[Work to be completed] From the first entry to the last, transcribe everything exactly.

Recorded information Block Start

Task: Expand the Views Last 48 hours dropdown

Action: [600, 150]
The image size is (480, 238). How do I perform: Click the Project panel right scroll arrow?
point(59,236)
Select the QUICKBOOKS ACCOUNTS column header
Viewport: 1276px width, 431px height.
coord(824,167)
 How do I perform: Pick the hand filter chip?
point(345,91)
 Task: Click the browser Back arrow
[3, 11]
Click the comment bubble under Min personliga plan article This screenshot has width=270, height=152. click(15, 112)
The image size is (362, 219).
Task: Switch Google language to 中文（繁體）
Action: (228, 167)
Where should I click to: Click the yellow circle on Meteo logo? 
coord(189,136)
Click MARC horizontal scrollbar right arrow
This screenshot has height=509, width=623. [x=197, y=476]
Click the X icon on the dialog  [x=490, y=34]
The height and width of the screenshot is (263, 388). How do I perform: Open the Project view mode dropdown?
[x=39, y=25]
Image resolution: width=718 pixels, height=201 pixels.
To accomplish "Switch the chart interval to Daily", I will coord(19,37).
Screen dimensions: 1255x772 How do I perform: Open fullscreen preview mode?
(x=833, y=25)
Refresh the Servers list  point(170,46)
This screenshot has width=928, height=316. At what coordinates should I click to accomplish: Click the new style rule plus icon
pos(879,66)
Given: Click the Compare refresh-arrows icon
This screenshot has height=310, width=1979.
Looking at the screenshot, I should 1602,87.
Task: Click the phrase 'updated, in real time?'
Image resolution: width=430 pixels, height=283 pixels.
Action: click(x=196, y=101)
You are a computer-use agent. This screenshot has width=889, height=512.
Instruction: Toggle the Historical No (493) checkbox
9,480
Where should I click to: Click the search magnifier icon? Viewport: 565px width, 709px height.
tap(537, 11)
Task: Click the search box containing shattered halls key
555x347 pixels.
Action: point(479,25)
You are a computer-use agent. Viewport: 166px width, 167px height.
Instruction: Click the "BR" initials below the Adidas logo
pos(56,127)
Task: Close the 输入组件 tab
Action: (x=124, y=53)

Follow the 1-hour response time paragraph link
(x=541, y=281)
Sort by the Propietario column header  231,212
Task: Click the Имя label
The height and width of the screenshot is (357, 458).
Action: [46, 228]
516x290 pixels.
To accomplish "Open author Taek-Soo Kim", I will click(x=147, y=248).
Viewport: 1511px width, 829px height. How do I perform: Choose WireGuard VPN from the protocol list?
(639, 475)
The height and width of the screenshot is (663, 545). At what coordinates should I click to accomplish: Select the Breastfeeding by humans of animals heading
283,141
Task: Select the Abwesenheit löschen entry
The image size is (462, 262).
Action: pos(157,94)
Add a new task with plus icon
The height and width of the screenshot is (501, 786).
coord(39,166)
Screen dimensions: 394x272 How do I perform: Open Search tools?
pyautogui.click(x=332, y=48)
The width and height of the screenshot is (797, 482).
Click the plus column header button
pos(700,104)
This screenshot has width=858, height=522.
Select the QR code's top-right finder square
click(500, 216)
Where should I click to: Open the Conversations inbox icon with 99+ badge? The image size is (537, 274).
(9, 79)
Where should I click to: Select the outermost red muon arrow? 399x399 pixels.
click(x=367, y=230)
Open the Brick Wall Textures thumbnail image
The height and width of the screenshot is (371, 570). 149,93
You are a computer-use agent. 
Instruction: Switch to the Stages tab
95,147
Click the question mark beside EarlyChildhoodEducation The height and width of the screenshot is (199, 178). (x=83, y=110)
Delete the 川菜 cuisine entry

Recorded information Block End

[Task response]
Task: Expand the Views Last 48 hours dropdown

Action: [600, 150]
The image size is (480, 238). How do I perform: Click the Project panel right scroll arrow?
point(59,236)
Select the QUICKBOOKS ACCOUNTS column header
Viewport: 1276px width, 431px height.
coord(824,167)
 How do I perform: Pick the hand filter chip?
point(345,91)
 Task: Click the browser Back arrow
[3, 11]
Click the comment bubble under Min personliga plan article This screenshot has width=270, height=152. click(15, 112)
The image size is (362, 219).
Task: Switch Google language to 中文（繁體）
Action: (228, 167)
Where should I click to: Click the yellow circle on Meteo logo? 
coord(189,136)
Click MARC horizontal scrollbar right arrow
This screenshot has height=509, width=623. [x=197, y=476]
Click the X icon on the dialog  [x=490, y=34]
The height and width of the screenshot is (263, 388). How do I perform: Open the Project view mode dropdown?
[x=39, y=25]
Image resolution: width=718 pixels, height=201 pixels.
To accomplish "Switch the chart interval to Daily", I will coord(19,37).
Screen dimensions: 1255x772 How do I perform: Open fullscreen preview mode?
(x=833, y=25)
Refresh the Servers list  point(170,46)
This screenshot has width=928, height=316. At what coordinates should I click to accomplish: Click the new style rule plus icon
pos(879,66)
Given: Click the Compare refresh-arrows icon
This screenshot has height=310, width=1979.
Looking at the screenshot, I should 1602,87.
Task: Click the phrase 'updated, in real time?'
Image resolution: width=430 pixels, height=283 pixels.
Action: click(x=196, y=101)
You are a computer-use agent. This screenshot has width=889, height=512.
Instruction: Toggle the Historical No (493) checkbox
9,480
Where should I click to: Click the search magnifier icon? Viewport: 565px width, 709px height.
tap(537, 11)
Task: Click the search box containing shattered halls key
555x347 pixels.
Action: point(479,25)
You are a computer-use agent. Viewport: 166px width, 167px height.
Instruction: Click the "BR" initials below the Adidas logo
pos(56,127)
Task: Close the 输入组件 tab
Action: (x=124, y=53)

Follow the 1-hour response time paragraph link
(x=541, y=281)
Sort by the Propietario column header  231,212
Task: Click the Имя label
The height and width of the screenshot is (357, 458).
Action: [46, 228]
516x290 pixels.
To accomplish "Open author Taek-Soo Kim", I will click(x=147, y=248).
Viewport: 1511px width, 829px height. How do I perform: Choose WireGuard VPN from the protocol list?
(639, 475)
The height and width of the screenshot is (663, 545). At what coordinates should I click to accomplish: Select the Breastfeeding by humans of animals heading
283,141
Task: Select the Abwesenheit löschen entry
The image size is (462, 262).
Action: pos(157,94)
Add a new task with plus icon
The height and width of the screenshot is (501, 786).
coord(39,166)
Screen dimensions: 394x272 How do I perform: Open Search tools?
pyautogui.click(x=332, y=48)
The width and height of the screenshot is (797, 482).
Click the plus column header button
pos(700,104)
This screenshot has width=858, height=522.
Select the QR code's top-right finder square
click(500, 216)
Where should I click to: Open the Conversations inbox icon with 99+ badge? The image size is (537, 274).
(9, 79)
Where should I click to: Select the outermost red muon arrow? 399x399 pixels.
click(x=367, y=230)
Open the Brick Wall Textures thumbnail image
The height and width of the screenshot is (371, 570). 149,93
You are a computer-use agent. 
Instruction: Switch to the Stages tab
95,147
Click the question mark beside EarlyChildhoodEducation The height and width of the screenshot is (199, 178). (x=83, y=110)
Delete the 川菜 cuisine entry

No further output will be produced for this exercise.